Key research questions
- How much do financial institutions spend on AML-KYC technology?
- How much do financial institutions spend on operations?
- How will spending evolve?
Abstract
The complex dynamics of technology and regulatory evolution have placed unprecedented demands on banks’ Know Your Customer (KYC) and anti-money laundering (AML) technology and operations. As a result, spending in AML-KYC has exploded in the last decade. Celent estimates that spending on technology used in AML-KYC compliance will reach US$8.3 billion and that spending on operations will rise to US$23.4 billion globally in 2019.

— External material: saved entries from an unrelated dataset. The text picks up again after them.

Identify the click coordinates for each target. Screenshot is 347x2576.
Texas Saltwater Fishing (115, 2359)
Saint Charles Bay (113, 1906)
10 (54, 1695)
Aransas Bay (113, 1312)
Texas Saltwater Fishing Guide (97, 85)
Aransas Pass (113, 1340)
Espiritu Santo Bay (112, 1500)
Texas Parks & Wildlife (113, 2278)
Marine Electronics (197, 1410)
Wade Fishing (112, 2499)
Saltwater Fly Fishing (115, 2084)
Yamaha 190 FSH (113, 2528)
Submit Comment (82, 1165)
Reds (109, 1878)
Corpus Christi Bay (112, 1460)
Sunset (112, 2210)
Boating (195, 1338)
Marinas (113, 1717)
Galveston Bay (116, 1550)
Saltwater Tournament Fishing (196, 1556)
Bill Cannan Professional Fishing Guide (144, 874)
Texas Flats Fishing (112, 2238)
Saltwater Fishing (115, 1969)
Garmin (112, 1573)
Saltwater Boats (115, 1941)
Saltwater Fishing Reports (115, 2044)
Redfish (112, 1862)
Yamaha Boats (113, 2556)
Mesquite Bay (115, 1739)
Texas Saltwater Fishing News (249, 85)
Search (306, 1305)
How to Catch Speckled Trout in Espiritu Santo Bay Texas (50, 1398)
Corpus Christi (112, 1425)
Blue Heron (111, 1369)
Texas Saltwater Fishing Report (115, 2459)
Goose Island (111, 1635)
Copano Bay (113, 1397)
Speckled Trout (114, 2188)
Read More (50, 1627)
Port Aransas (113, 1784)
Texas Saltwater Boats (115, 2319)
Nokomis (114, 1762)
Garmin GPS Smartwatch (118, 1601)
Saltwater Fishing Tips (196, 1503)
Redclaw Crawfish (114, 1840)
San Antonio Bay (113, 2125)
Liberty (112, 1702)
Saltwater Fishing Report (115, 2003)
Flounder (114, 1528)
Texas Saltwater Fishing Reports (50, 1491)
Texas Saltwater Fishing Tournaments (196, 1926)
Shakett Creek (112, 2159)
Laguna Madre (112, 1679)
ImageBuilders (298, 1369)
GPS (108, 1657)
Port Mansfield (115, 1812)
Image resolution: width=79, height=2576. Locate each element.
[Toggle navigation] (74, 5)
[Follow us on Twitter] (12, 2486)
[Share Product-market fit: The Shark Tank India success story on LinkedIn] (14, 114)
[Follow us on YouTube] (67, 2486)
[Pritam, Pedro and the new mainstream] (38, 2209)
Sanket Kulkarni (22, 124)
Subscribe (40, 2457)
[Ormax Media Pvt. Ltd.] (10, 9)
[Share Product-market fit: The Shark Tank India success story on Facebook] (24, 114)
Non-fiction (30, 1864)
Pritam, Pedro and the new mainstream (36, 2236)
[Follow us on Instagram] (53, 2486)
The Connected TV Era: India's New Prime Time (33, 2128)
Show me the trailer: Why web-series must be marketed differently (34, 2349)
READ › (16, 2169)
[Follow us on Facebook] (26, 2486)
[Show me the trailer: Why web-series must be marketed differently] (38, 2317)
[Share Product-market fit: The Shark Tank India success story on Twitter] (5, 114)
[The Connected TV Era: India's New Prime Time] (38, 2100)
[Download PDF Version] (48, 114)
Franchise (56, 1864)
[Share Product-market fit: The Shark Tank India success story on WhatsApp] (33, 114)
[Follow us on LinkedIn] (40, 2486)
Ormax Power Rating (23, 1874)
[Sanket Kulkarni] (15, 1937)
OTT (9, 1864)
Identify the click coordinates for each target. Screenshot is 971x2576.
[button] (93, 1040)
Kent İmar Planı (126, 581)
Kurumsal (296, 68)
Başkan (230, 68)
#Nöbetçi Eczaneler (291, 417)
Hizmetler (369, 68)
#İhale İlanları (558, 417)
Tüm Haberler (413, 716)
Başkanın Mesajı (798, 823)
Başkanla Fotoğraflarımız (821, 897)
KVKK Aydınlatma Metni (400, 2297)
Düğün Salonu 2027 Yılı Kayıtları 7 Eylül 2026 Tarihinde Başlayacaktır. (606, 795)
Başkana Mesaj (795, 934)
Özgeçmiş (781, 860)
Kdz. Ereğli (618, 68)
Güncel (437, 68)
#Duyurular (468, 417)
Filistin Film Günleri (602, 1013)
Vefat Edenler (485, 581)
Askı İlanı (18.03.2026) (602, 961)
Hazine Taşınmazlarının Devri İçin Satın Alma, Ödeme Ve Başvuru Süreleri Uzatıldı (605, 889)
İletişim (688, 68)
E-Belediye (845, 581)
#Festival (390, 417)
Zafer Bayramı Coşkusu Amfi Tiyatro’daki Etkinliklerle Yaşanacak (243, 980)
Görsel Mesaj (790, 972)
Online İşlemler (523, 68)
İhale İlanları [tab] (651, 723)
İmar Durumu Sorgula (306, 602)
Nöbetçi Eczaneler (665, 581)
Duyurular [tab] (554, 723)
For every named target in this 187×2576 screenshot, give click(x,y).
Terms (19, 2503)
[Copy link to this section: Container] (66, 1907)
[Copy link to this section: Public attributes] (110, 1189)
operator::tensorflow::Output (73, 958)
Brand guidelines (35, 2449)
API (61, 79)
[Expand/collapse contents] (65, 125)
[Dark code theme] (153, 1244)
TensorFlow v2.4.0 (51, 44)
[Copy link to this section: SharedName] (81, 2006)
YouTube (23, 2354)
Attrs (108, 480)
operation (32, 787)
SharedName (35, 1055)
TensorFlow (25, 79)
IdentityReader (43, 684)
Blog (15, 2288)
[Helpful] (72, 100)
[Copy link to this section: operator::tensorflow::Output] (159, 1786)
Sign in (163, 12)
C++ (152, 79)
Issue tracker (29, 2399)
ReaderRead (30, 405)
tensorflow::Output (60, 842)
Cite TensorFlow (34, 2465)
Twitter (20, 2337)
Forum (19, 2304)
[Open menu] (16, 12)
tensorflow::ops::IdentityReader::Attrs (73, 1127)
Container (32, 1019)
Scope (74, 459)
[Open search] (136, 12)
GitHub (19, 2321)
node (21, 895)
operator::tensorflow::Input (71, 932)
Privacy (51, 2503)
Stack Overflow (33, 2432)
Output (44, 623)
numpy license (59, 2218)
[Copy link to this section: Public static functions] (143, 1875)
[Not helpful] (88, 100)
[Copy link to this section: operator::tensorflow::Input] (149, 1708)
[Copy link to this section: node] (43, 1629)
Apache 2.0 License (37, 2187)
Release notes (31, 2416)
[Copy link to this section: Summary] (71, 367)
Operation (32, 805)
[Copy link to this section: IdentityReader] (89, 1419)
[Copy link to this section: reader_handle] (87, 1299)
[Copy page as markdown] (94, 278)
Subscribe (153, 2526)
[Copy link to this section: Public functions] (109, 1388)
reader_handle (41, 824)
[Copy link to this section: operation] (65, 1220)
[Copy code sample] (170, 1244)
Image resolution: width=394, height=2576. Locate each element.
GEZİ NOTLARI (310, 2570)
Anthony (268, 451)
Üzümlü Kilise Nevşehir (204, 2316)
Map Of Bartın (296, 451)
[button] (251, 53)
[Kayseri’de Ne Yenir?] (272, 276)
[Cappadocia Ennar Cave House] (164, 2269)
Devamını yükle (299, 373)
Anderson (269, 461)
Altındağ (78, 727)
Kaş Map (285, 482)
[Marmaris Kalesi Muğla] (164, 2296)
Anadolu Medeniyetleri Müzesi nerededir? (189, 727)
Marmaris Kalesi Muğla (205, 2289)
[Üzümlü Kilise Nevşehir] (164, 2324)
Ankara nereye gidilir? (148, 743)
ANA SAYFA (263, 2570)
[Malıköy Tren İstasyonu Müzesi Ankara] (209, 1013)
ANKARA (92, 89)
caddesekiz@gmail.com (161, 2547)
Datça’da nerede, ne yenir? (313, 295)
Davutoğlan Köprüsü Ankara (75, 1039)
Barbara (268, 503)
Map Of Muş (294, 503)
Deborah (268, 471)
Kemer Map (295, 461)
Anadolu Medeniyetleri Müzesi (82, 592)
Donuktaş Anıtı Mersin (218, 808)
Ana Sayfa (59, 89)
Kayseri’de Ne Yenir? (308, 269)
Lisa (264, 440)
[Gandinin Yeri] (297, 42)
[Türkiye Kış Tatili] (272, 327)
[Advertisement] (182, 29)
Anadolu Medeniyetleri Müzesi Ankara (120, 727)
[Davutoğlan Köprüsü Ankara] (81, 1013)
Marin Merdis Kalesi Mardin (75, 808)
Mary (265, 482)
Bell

Regional Drivers of AML-KYC Technology Spending
Region |
Spending Drivers |
North America |
High regulatory scrutiny. High technology adoption and spending of very large global and regional institutions. Numerous small banks with relatively high or moderate degrees of technology sophistication. |
Europe |
Market practices and spending drivers in western Europe similar to North America. Eastern European countries typically lagging in technology adoption and spending. |
Asia |
Fragmented levels of AML frameworks and technology adoption across the region. Developed Asian markets have high technology adoption. Others are still developing with simple banking services and limited technology adoption. |
Rest of the World |
Limited technology adoption in AML. Early stage of regulatory development. |
Source: Celent
We are at a critical juncture in AML technology. The first generation of rules-based technology is proving to be inadequate in managing the challenges of the digital era. Therefore, financial institutions are investing in next generation technology not only to improve the efficiency and effectiveness of AML programs today, but also as an investment that will contain and potentially reduce the ballooning operational costs.
This report provides Celent’s estimates of spending on AML-KYC technology and operations by financial institutions worldwide, including banks, insurance companies, broker-dealers, and wealth and asset management firms. The report presents global estimates as well as detailed breakdowns of:
- Spending by global region: North America, Europe, Asia, and the rest of the world.
- Functional distribution of spending with focus on three key AML-KYC components: KYC-CDD, sanctions screening, and transaction monitoring.
- Technology spending breakdown by: internal spending, hardware, external software, and external services.
- Operational spending trends (in addition to technology spending).
- Spending according to the type and size of financial institution.
- Spending on new initiatives vs. run-the-bank maintenance activities.
- Historical spending growth trends and estimates for future growth.